A run of records:
════════════════════

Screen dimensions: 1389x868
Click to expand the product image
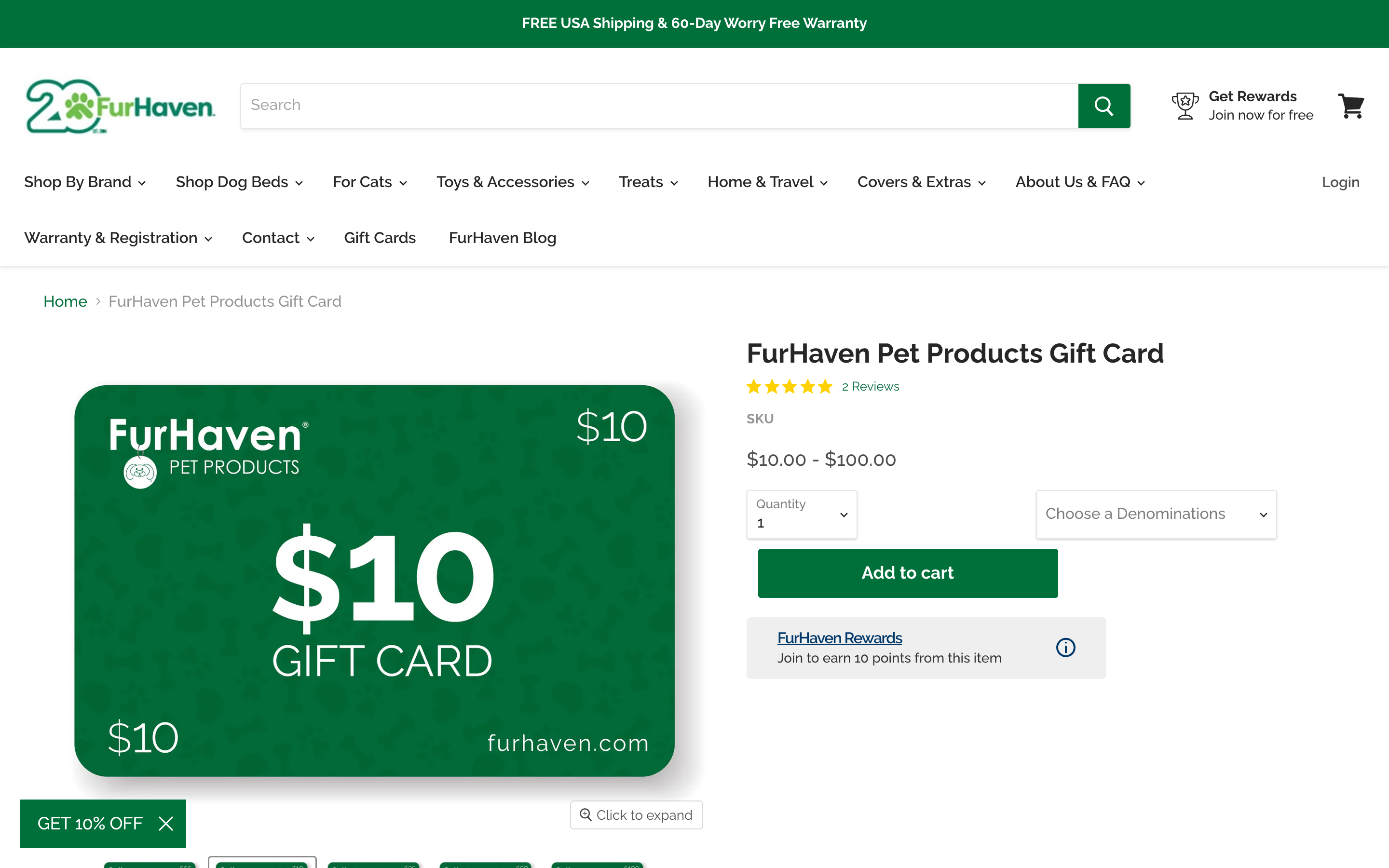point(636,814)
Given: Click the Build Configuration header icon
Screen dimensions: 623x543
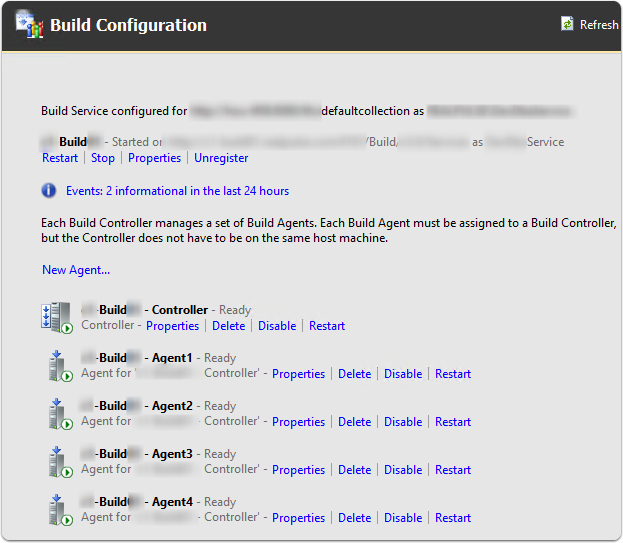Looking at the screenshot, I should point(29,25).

════════════════════

■ OBJECTIVE:
Reproduce every line of the records above word for word, leaving out the pictures.

■ CORRECT ANSWER:
Screen dimensions: 1389x868
Click to expand the product image
point(636,814)
Given: Click the Build Configuration header icon
Screen dimensions: 623x543
Looking at the screenshot, I should point(29,25).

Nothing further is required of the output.